Under the leadership of Luis Taveras, PhD, senior vice president and CIO of Jefferson Health, the organization has launched a rigorous governance model that evaluates technology initiatives through a value-based lens — ensuring every clinical, operational, and academic application delivers measurable return on investment. This shift in mindset, coupled with a disciplined process of oversight and accountability, positions Jefferson’s IT department as a driver of enterprisewide performance.
“One of the major accomplishments of the last nine months is the implementation of the governance model we put in place for investment in IT,” said Dr. Taveras during an episode of the “Becker’s Healthcare Podcast.” “Words do matter, and I make sure people understand that when the organization decides to make an investment in an application it’s an investment; it’s not an expense. We’re not a call center. We’re an investment center for the organization. We have to make sure we bring the expected value back from that investment.”
The IT leadership team has designed a decision-making process for clinical and non-clinical technology spend. The teams developing applications create a business case to present to the organization. Applications affecting the clinical environment are presented to a clinical steering committee to decide whether it’s a worthy investment. A business steering committee makes a similar evaluation for operational efficiency applications. Jefferson has a third committee focused on research and education to approve applications developed by the university.

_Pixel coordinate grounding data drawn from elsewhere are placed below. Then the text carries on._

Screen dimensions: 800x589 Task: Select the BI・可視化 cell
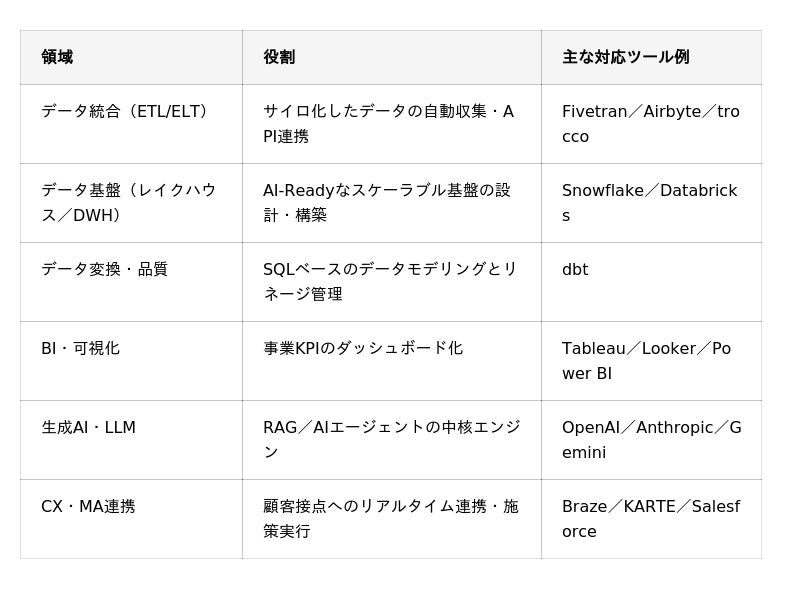pyautogui.click(x=131, y=361)
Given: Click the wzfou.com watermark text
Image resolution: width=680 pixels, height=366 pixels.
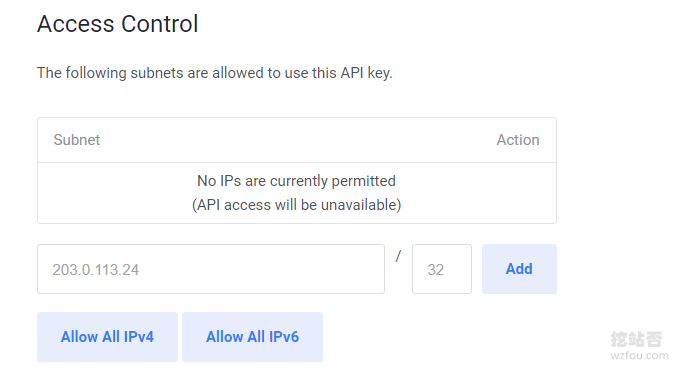Looking at the screenshot, I should click(639, 356).
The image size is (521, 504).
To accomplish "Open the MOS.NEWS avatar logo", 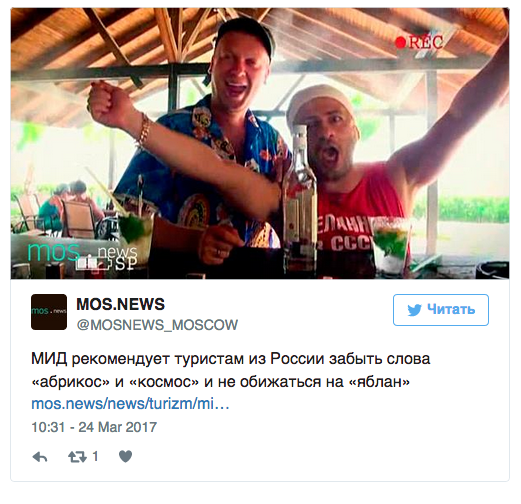I will (x=49, y=312).
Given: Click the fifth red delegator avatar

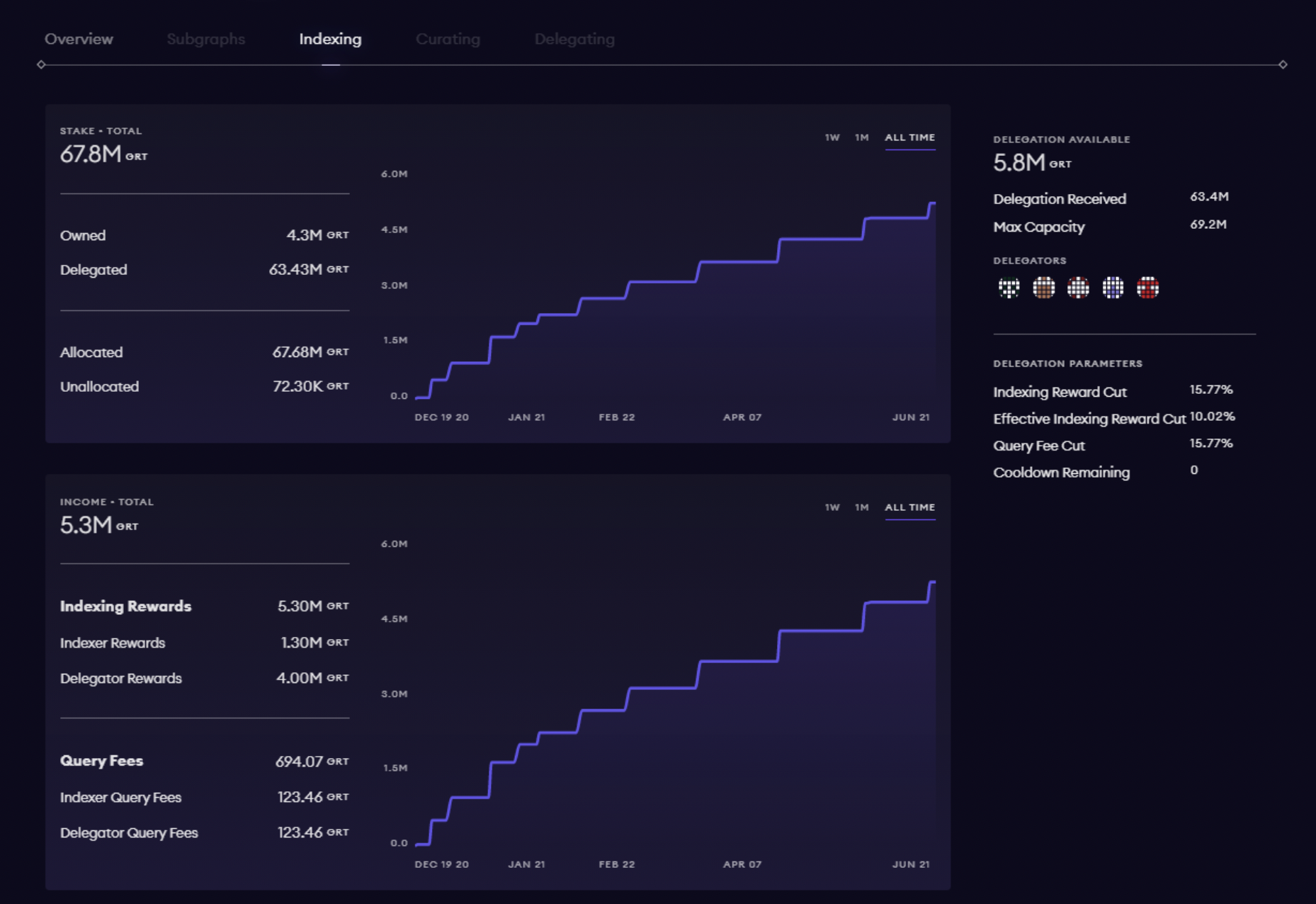Looking at the screenshot, I should 1147,288.
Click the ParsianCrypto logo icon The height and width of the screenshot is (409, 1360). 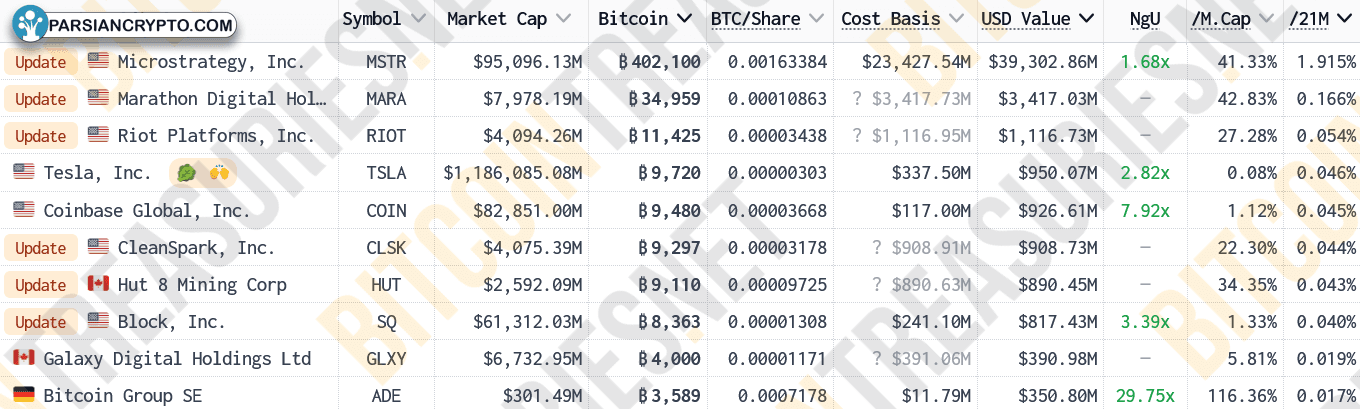[32, 24]
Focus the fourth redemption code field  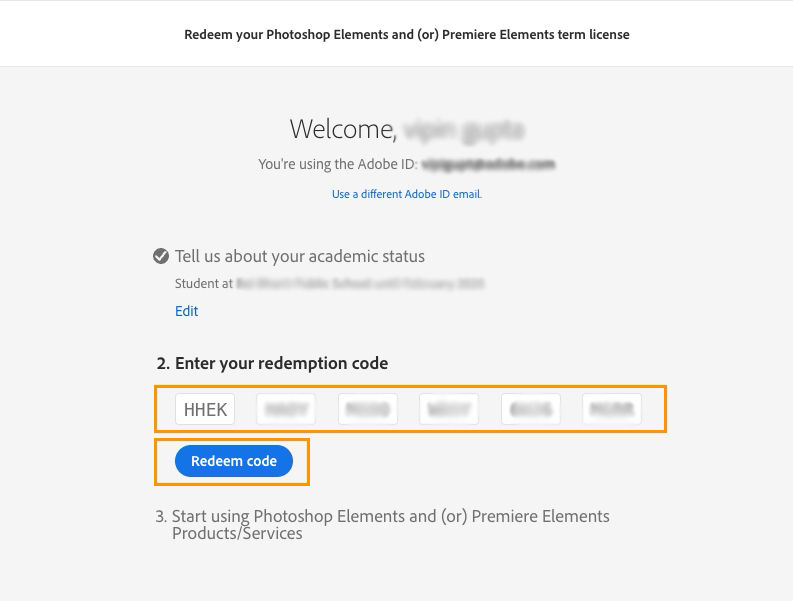(x=449, y=409)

After applications pass through the steering committee, the next step is securing funds for the project and ensuring return on investment. Once the application is rolled out, Jefferson continues to evaluate progress and results.
“A lot of times you see organizations implement these governance models and business cases, but what they fail to do at the end is hold people accountable for the value they say they’re going to bring to the organization,” said Dr. Taveras. “Every six months we go back to that organization that we made the investment in and make sure they’re bringing in the results they said so we get the results we expect back from the investment.”